Модель создания врага, по сути, из бывшего друга (например, в случае Россия – Украина) зиждется, по нашему мнению, на следующих трех действиях, которые необходимы, чтобы защитить массовое сознание от полной «ломки». Чтобы этого не случилось, происходит серьезная опора на уже имеющиеся в массовом сознании «отрицательные скрепы», которые столь же важные, как и положительные. Их и надо активировать в новом пришествии врага.
Эти три этапа трансформации, формирующей образ врага из друга таковы:
• разделение «друга» на сегменты (плохие и хорошие);
• переименование сегмента с «негативными скрепами» во «врага», в описании украинских событий это употребление терминов «фашисты», «неонацисты» и «бандеровцы», которые имеют давние стойкие отрицательные ассоциации;
• доказательство враждебности «врага».
Третий пункт обязательно требует чего-то вроде поджога Рейхстага. И мы видели за время нынешнего конфликта не только горящие здания профсоюзов в Киеве и Одессе, но и очень зрелищные костры из покрышек, которые также идеальны для телевидения.
Информирование о событиях по этой «вражеской» модели хорошо нам известно со времен холодной войны. Тогда из потока событий выбирался только негатив. Даже если он носил случайный характер, повествование о нем переводило эту случайность в системность. И один негатив нанизывается на другой, напоминая шашлык на шампуре. Любой позитив в такой модели сразу отфильтровывается, поскольку массовому тиражированию подлежит только негатив.
Стратегические коммуникации строятся на модели дальнейшего использования: они являются мостиком между днем сегодняшним и завтрашним. Тактические коммуникации, подавая сегодняшние факты, ведут и к целям сегодняшнего дня. Обе стороны – и Россия, и Украина – избирают в своих вербальных отсылках максимально возможные полюса отрицательности. Россия говорит о «фашистах», «неонацистах», «бандеровцах», Украина о «сепаратистах», «федералистах», «террористах». Подобные максимально негативно нагруженные обозначения сразу задают необходимые отношения к объекту описания, программируя последующие информационные и физические контексты. Совершенно понятно, что с такими людьми можно и нужно поступать именно так, как поступают сегодня.
Стратегические коммуникации в виде смысловых интервенций задают весь фон, на котором развивается действие. Именно по этой причине столь высоко внимание к массовой культуре в виде телесериалов и фильмов, поскольку научные трактаты читает меньшинство, зато большинство смотрит сериалы.
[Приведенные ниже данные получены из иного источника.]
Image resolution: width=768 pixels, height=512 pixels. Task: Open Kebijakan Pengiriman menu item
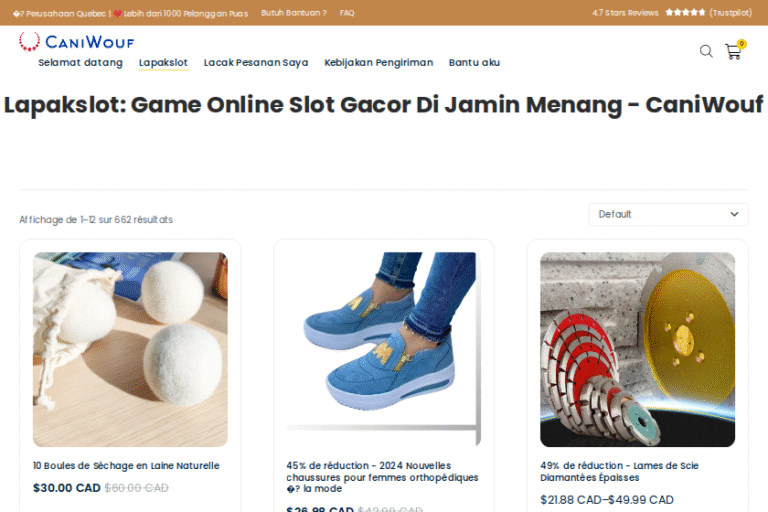[x=379, y=62]
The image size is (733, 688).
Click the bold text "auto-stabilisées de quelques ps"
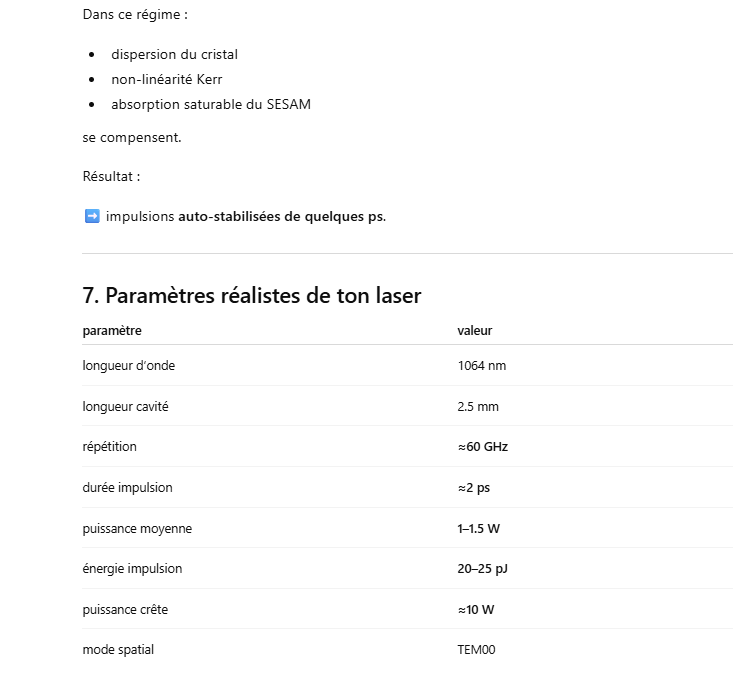click(x=281, y=217)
Если новости показывают победное шествие «зеленых человечков», то сериалы делают то же самое только в виртуальном пространстве.
С помощью сериалов Россия пересматривает всю историю и культуру прошлого. Под сюжетную линию сериала подводятся случайные поступки героев, которые в результате становятся системными. Но речь идет не о вымышленных героях, а о Ленине и Сталине, Чапаеве и Чкалове, Фурцевой и Хрущеве.
Д. Дондурей давно говорит о воспроизводстве мифа о Сталине в российской массовой культуре, объясняя это необходимостью удержания патерналистской морали в российском обществе, в котором все зависит от государства. Конкретные технологии этого он сформулировал в следующем виде [4]:
• создание у людей ощущения, что они знают теперь всю правду о Сталине;
• этическая оценка стирается, террор становится обычным действием вроде транспорта;
• миф о Сталине связывается с выполнением гражданского долга, с долгом Отечеству;
• «но был и другой Сталин», когда проводится идея успешного менеджера или маршала победы;
• негатив Сталина может быть, но он никогда не являлся преобладающим при суммарной оценке;
• Сталин – пожиратель людей, но с харизмой исторического масштаба.
Есть некое преувеличение в констатации этих технологий, хотя бы потому, что если это и делается, то интуитивно, а не системно, поскольку нет соответствующих «методичек» на тему, как вернуть Сталина. Это скорее искусство, а не система.
При этом как-то нет и ответа на вопрос, почему именно Сталин, а не Ленин стали основой новой мифологии. Ведь легче было удерживать наработанную мифологию Ленина, чем подорванную Хрущевым мифологию Сталина. Хотя возникает цепочка Ленин, потом Сталин, потом Хрущев убирает Сталина, остается Ленин. Потом Горбачев убирает и Ленина. Так что «свято место» освободилось…
Наверное, все это можно трактовать как потребность иметь историю с большой буквы, которая всегда переплетена с идеологией, даже тогда, когда говорят, что идеологии нет. Советский период не может просто взять и выпасть, тем более что на него приходится один из наиболее важных символических событий – Вторая мировая война. А она в свою очередь порождает и образ Сталина.